WHAT YOU WILL DO: Count the lines of the data below that contain the string "width", treating uppercase and lowercase as different. Give only the number.

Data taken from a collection
Start
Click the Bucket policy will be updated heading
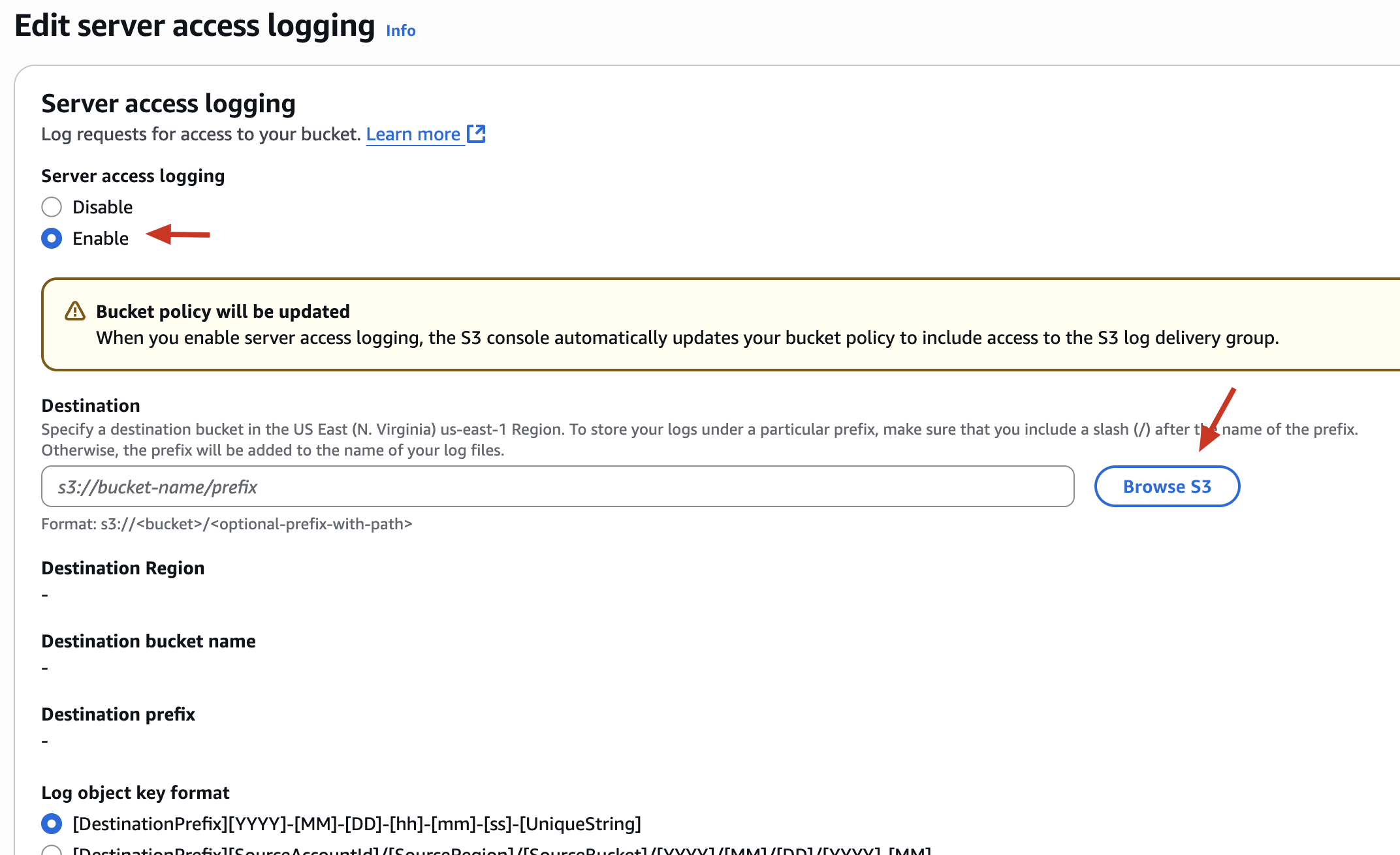pyautogui.click(x=223, y=311)
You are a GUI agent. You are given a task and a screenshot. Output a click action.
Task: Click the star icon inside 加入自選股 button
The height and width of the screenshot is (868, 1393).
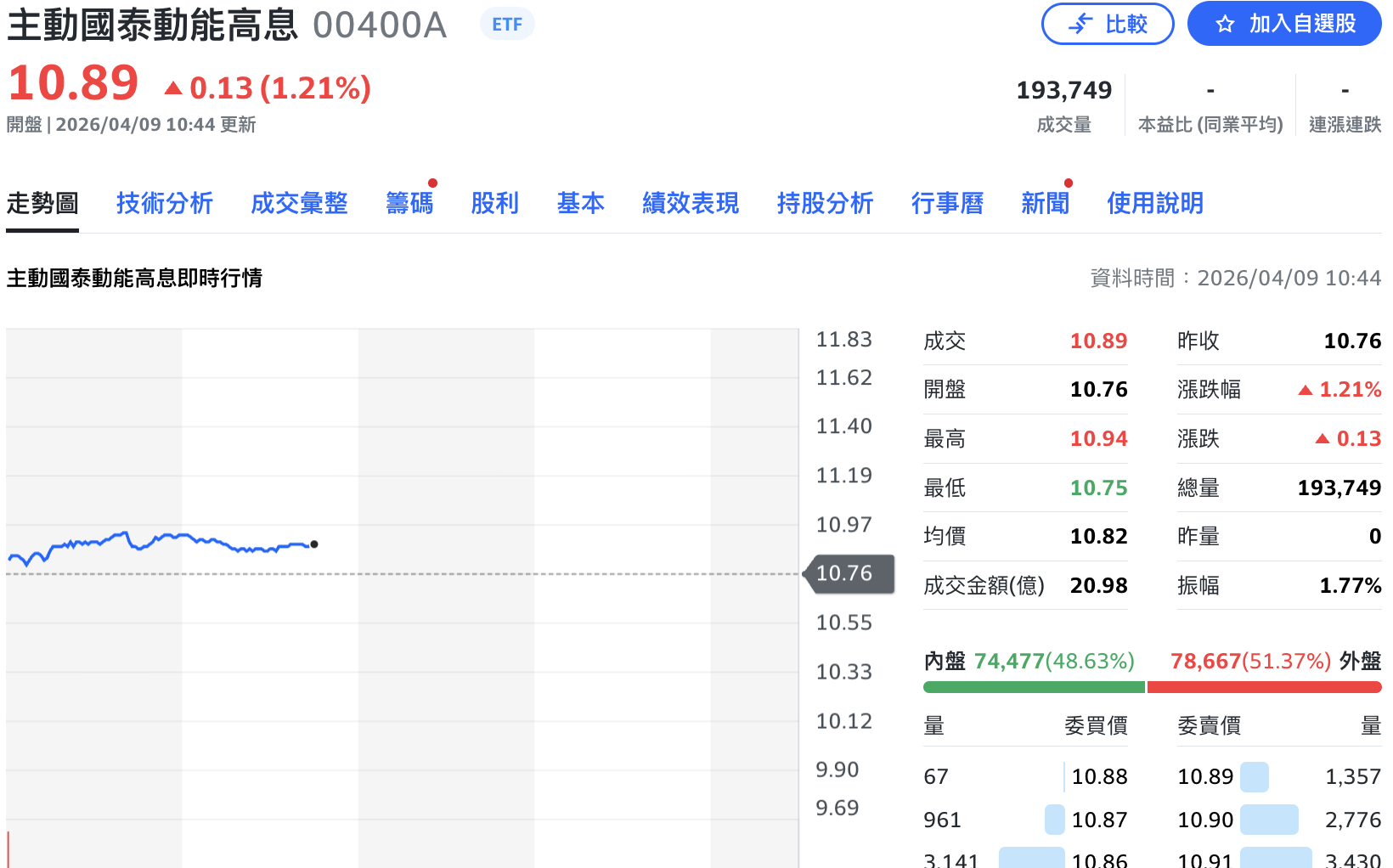pos(1226,24)
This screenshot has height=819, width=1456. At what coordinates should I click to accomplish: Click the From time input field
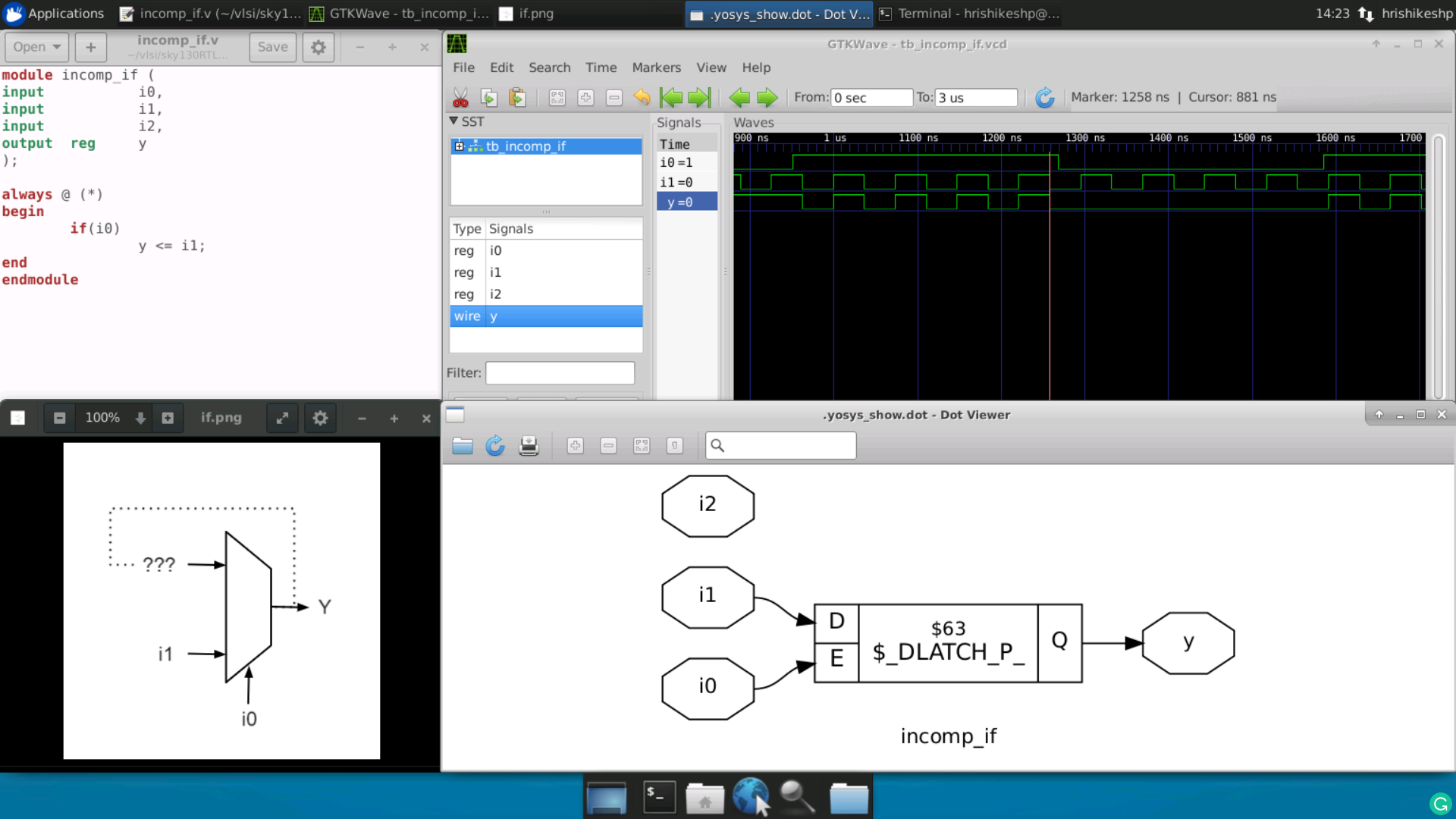coord(870,97)
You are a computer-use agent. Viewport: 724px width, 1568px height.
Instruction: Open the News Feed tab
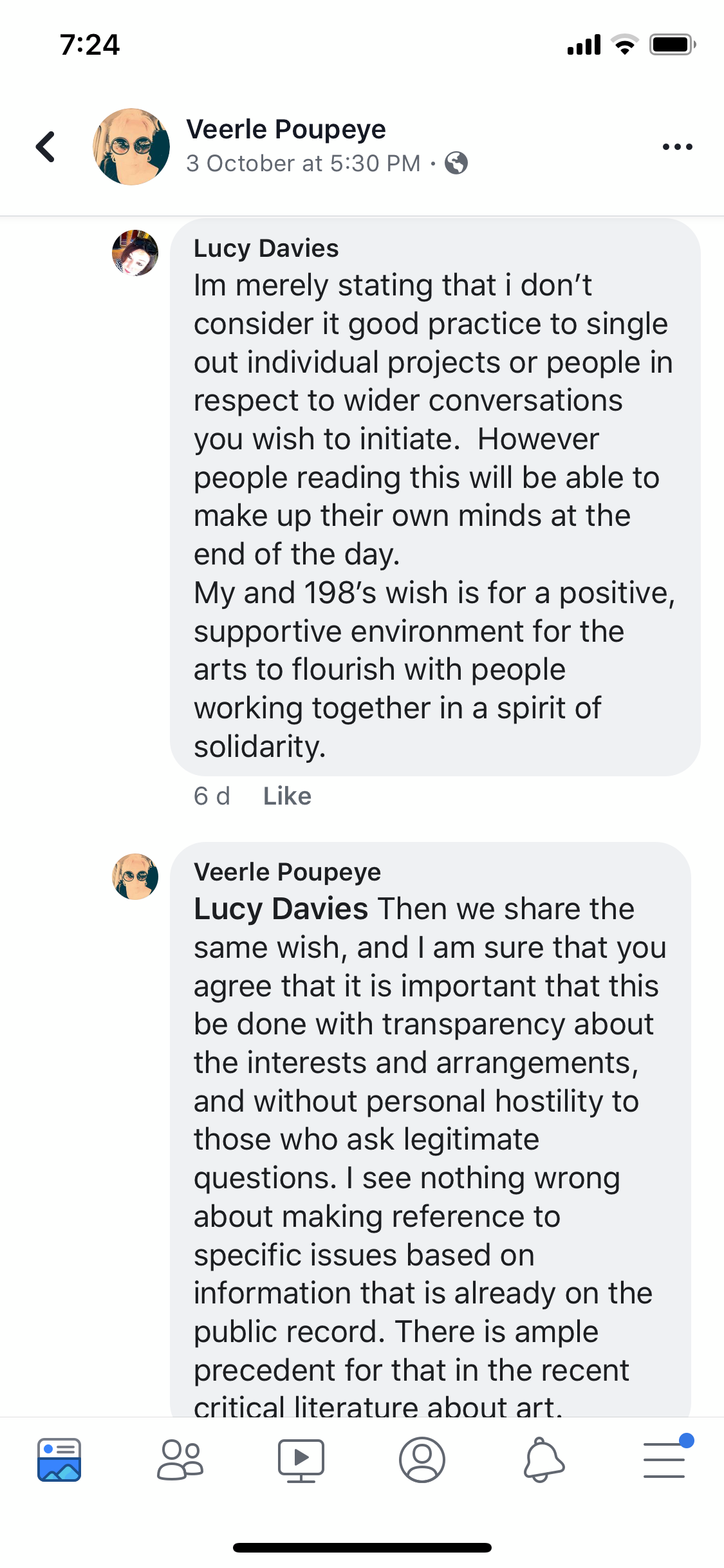click(x=59, y=1459)
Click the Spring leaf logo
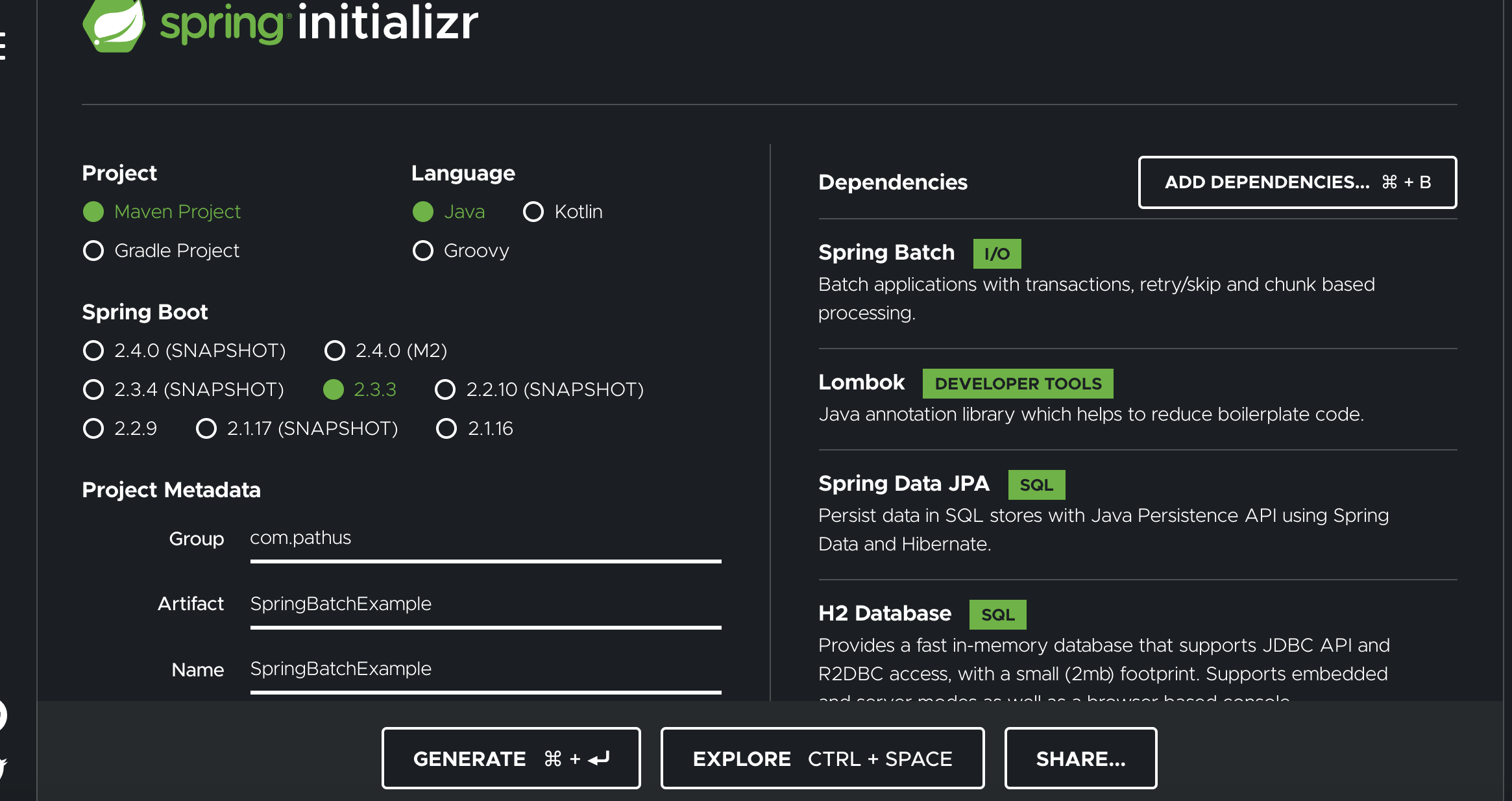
End
RESULT OF THIS EXERCISE: 3